I mean, I definitely loved a good party. But to the adults in our lives, it can feel like we're rebelling against them, leading to lots of little arguments or even full-blown screaming matches. And yes, okay, we do just want the freedom to do what we want, but part of our brain still cares what our parents and carers think.
Look, getting more freedom as you grow up is actually really important for your development, setting you up to stand on your own two feet. But remember you deserve respectful relationships and so do the adults in your life, So check out our our tips and advice below.
Most teenagers argue with their parents or carers at least at some point during their teen years, but have you ever wondered why?
In the teen brain, the pre-frontal cortex – the part responsible for social processing – is still developing. During this time, you may find yourself wanting to spend more time with your peers and less time with your parents or caregivers. This is because your brain is driving you towards independence as you move towards adulthood.
You might also find yourself acting more impulsively or emotionally during your teenage years – the pre-frontal cortex is also responsible for the more rational and logical type of thinking. There may be challenges and even conflict with your family as you go through your teenage years and begin to move towards independence.
This is natural and part of healthy development and there are some things you can do to help navigate those turbulent teen waters. Here are some videos to help you, along with some words of wisdom from psychologists Dr Glenn Mason and Dr Tara Porter.
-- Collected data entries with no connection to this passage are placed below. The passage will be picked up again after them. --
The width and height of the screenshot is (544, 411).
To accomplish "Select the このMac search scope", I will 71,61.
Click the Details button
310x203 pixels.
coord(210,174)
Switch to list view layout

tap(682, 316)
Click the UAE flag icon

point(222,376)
Why don't my family get me?
The transition from childhood to adulthood can be difficult for both you and your family. As psychologist Glenn says,
“It can be a challenging time for your family, as you become more independent, and [your parents and carers] can find themselves in a conflict between letting you go and trying to protect and keep you safe. This can be frustrating for you, and because of that, you will likely be communicating with your family from an emotional state. Therefore, your responses are more likely to be reactive rather than from a place of reflection, with insight and perspective.”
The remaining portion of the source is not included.